To encourage better ways of developing software a group of 17 methodologists formed the Agile Alliance in February of 2001 in a ski lodge in Utah. The group recognized the difficulty of creating good software and wanted to instill new values into software development teams; thus the Agile Manifesto was born. The manifesto defines the values and principles software teams should adopt in order to achieve the ultimate goal of creating good software.

A good way to think about the manifesto is that it defines values, not alternatives, encouraging developers to focus on certain areas but not eliminating others.

Individual and interactions over process and tools

This first value places its emphasis on teamwork and communication. Teams of people build software systems, not tools. And to do that they need to work together effectively through productive interactions.

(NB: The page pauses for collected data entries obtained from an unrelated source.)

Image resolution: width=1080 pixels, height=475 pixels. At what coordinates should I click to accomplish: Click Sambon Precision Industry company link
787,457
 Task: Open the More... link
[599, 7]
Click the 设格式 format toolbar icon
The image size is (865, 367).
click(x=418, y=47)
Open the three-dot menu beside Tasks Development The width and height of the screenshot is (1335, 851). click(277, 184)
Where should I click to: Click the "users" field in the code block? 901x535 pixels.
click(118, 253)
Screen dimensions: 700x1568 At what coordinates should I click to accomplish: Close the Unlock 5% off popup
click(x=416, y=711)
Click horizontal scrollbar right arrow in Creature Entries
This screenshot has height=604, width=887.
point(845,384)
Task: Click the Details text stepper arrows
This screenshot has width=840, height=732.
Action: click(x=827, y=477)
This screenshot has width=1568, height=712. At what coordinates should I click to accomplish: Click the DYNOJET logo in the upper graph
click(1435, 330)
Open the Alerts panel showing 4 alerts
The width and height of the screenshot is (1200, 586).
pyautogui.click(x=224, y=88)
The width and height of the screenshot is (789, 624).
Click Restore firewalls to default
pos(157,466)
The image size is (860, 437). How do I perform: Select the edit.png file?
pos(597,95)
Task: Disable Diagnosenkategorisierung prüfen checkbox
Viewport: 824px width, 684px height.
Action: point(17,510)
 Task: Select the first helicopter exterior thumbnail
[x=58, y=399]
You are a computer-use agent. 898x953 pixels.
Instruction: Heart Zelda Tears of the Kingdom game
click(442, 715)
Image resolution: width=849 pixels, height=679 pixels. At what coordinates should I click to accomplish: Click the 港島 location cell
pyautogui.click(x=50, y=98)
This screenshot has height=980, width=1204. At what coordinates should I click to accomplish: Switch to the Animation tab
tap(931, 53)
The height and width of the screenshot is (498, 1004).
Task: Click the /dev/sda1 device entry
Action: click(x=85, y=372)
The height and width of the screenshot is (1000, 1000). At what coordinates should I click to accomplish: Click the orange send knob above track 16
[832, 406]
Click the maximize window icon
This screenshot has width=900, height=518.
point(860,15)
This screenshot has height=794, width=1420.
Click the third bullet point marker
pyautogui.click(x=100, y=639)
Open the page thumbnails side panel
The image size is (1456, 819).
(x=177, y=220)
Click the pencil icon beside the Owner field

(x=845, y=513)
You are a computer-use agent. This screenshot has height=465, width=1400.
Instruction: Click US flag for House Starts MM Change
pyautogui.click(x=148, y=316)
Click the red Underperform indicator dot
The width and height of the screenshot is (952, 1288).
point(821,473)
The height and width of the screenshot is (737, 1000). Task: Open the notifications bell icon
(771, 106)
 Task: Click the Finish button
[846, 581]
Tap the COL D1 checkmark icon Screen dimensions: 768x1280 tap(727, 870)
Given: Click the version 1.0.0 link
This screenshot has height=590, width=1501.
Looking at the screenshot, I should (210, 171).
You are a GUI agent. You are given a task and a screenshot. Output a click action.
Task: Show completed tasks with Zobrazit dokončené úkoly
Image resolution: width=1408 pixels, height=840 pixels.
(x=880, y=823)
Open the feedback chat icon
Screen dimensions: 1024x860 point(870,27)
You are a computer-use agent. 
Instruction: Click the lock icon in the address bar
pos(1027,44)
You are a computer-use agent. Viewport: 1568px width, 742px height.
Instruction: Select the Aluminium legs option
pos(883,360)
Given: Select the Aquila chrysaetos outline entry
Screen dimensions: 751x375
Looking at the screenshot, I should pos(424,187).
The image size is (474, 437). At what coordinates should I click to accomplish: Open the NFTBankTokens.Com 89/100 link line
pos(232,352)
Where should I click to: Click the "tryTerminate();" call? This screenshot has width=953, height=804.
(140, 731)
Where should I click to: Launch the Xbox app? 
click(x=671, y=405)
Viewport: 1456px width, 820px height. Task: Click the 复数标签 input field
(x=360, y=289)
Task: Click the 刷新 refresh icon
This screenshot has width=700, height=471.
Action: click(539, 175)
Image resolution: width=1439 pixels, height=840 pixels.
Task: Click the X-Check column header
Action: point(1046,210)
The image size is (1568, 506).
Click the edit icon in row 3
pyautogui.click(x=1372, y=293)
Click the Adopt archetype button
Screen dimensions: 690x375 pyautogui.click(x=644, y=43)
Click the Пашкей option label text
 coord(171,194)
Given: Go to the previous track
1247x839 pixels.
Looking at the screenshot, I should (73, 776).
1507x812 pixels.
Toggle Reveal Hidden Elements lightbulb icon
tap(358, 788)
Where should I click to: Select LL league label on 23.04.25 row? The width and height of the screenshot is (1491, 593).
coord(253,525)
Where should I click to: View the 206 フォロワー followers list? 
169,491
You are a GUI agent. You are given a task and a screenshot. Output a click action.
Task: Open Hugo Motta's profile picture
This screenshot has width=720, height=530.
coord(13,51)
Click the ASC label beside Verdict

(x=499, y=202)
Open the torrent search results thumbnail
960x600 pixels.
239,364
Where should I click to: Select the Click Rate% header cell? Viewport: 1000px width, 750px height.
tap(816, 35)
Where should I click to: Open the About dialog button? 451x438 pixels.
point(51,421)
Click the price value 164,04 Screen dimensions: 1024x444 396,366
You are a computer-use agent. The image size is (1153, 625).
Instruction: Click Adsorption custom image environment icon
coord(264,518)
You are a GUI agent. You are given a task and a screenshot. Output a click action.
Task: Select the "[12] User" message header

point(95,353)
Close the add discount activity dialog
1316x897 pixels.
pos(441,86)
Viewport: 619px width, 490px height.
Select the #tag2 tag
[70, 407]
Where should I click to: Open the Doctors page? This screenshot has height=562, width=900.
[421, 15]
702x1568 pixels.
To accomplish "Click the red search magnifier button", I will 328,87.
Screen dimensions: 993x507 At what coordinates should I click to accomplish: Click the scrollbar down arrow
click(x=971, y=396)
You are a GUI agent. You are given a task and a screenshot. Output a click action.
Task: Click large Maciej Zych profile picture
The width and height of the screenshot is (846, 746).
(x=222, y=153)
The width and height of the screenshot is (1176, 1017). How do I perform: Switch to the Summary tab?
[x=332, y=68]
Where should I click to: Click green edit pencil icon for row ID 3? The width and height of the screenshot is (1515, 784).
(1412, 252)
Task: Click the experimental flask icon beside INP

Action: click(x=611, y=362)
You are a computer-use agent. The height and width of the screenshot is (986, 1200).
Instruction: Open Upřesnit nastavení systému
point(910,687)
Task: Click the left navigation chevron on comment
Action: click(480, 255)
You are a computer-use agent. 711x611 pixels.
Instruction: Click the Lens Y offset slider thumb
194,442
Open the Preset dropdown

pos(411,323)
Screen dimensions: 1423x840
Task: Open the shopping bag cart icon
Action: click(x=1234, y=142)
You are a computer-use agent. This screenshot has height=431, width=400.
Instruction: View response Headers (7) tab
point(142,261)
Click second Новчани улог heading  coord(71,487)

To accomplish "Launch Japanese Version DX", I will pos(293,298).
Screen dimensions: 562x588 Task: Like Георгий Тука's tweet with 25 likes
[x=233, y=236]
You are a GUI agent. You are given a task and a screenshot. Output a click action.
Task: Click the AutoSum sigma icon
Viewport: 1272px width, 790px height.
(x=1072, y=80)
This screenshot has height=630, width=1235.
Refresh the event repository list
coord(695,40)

Tools are an important part of developing software but think of it this way: Who do you think will develop better software? Five software developers with their own separate but unique tools working together in a single room – or five isolated individuals with a well-defined process, a common set of the most sophisticated tools and a huge office? Obviously the team will perform better. Making great software depends much more on teamwork, regardless of the tools teams are given. Think of the motto, “A fool with a tool is still a fool.”

But don’t take this first value too literally. It’s not that tools are unnecessary. Tools and processes are still key to developing software. Without the right tool or process your team will struggle. The point is that the tool should fit the team’s needs and process – not the other way round.

Working software over comprehensive documentation

User: This feature is confusing and I’m not sure how to use it.

Developer: Well you should have read the manual.

Let me make an extreme point: documentation is a crutch that software developers rely on as an alternative for making software that works well.

Documentation definitely has its place and can be a great resource or reference for users or co-workers who are wondering what the software is and how it works. But often times you might find yourself in a company where they need the documentation before you can even create the software.

Customer collaboration over contract negotiation

Only your customers can tell you what they want, and it’s your job to listen. Successful development teams work closely with their customers and communicate with them frequently. Of course they will not be able to tell you the next breakthrough idea (that’s your job), but by listening and getting feedback you will understand what they truly want out of your product.

Responding to change over following a plan

Change is the reality of software development – technology changes, business trends change, customers change. There is nothing wrong with a project plan – however, it must be malleable. There must be room to allow for change and to respond to it otherwise your plan quickly becomes obsolete.